START Provided data

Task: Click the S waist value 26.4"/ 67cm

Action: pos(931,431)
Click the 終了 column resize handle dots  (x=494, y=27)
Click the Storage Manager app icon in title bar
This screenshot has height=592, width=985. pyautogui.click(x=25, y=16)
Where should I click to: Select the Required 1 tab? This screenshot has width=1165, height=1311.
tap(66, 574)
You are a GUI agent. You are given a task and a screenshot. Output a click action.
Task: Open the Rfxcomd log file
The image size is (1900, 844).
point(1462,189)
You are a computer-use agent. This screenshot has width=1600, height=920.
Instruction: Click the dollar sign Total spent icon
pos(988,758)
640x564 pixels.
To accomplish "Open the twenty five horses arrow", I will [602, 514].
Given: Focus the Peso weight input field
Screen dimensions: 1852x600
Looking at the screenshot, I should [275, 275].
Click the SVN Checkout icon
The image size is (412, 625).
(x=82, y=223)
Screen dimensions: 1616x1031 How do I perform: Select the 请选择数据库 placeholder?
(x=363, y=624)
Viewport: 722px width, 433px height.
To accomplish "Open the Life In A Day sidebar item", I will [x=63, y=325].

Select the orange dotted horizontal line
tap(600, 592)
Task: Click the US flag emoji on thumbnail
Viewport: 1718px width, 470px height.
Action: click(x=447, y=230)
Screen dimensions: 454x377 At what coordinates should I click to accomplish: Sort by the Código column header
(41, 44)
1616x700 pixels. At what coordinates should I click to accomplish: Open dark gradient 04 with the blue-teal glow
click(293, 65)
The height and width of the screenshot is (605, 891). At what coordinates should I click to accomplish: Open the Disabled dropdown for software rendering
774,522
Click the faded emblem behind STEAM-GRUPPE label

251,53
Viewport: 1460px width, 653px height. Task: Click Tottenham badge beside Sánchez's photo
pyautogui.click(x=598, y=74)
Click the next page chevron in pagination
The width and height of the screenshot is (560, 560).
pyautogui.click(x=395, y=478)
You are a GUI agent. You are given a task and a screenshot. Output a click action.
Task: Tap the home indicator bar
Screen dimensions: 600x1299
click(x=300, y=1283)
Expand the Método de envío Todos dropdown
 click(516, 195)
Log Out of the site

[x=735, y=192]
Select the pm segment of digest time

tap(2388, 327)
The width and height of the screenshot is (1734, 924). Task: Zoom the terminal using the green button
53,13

END Provided data

→ Task: Repeat the material word for word, in full.

→ Solution below:
Task: Click the S waist value 26.4"/ 67cm

Action: pos(931,431)
Click the 終了 column resize handle dots  (x=494, y=27)
Click the Storage Manager app icon in title bar
This screenshot has height=592, width=985. pyautogui.click(x=25, y=16)
Where should I click to: Select the Required 1 tab? This screenshot has width=1165, height=1311.
tap(66, 574)
You are a GUI agent. You are given a task and a screenshot. Output a click action.
Task: Open the Rfxcomd log file
The image size is (1900, 844).
point(1462,189)
You are a computer-use agent. This screenshot has width=1600, height=920.
Instruction: Click the dollar sign Total spent icon
pos(988,758)
640x564 pixels.
To accomplish "Open the twenty five horses arrow", I will [602, 514].
Given: Focus the Peso weight input field
Screen dimensions: 1852x600
Looking at the screenshot, I should [275, 275].
Click the SVN Checkout icon
The image size is (412, 625).
(x=82, y=223)
Screen dimensions: 1616x1031 How do I perform: Select the 请选择数据库 placeholder?
(x=363, y=624)
Viewport: 722px width, 433px height.
To accomplish "Open the Life In A Day sidebar item", I will [x=63, y=325].

Select the orange dotted horizontal line
tap(600, 592)
Task: Click the US flag emoji on thumbnail
Viewport: 1718px width, 470px height.
Action: click(x=447, y=230)
Screen dimensions: 454x377 At what coordinates should I click to accomplish: Sort by the Código column header
(41, 44)
1616x700 pixels. At what coordinates should I click to accomplish: Open dark gradient 04 with the blue-teal glow
click(293, 65)
The height and width of the screenshot is (605, 891). At what coordinates should I click to accomplish: Open the Disabled dropdown for software rendering
774,522
Click the faded emblem behind STEAM-GRUPPE label

251,53
Viewport: 1460px width, 653px height. Task: Click Tottenham badge beside Sánchez's photo
pyautogui.click(x=598, y=74)
Click the next page chevron in pagination
The width and height of the screenshot is (560, 560).
pyautogui.click(x=395, y=478)
You are a GUI agent. You are given a task and a screenshot. Output a click action.
Task: Tap the home indicator bar
Screen dimensions: 600x1299
click(x=300, y=1283)
Expand the Método de envío Todos dropdown
 click(516, 195)
Log Out of the site

[x=735, y=192]
Select the pm segment of digest time

tap(2388, 327)
The width and height of the screenshot is (1734, 924). Task: Zoom the terminal using the green button
53,13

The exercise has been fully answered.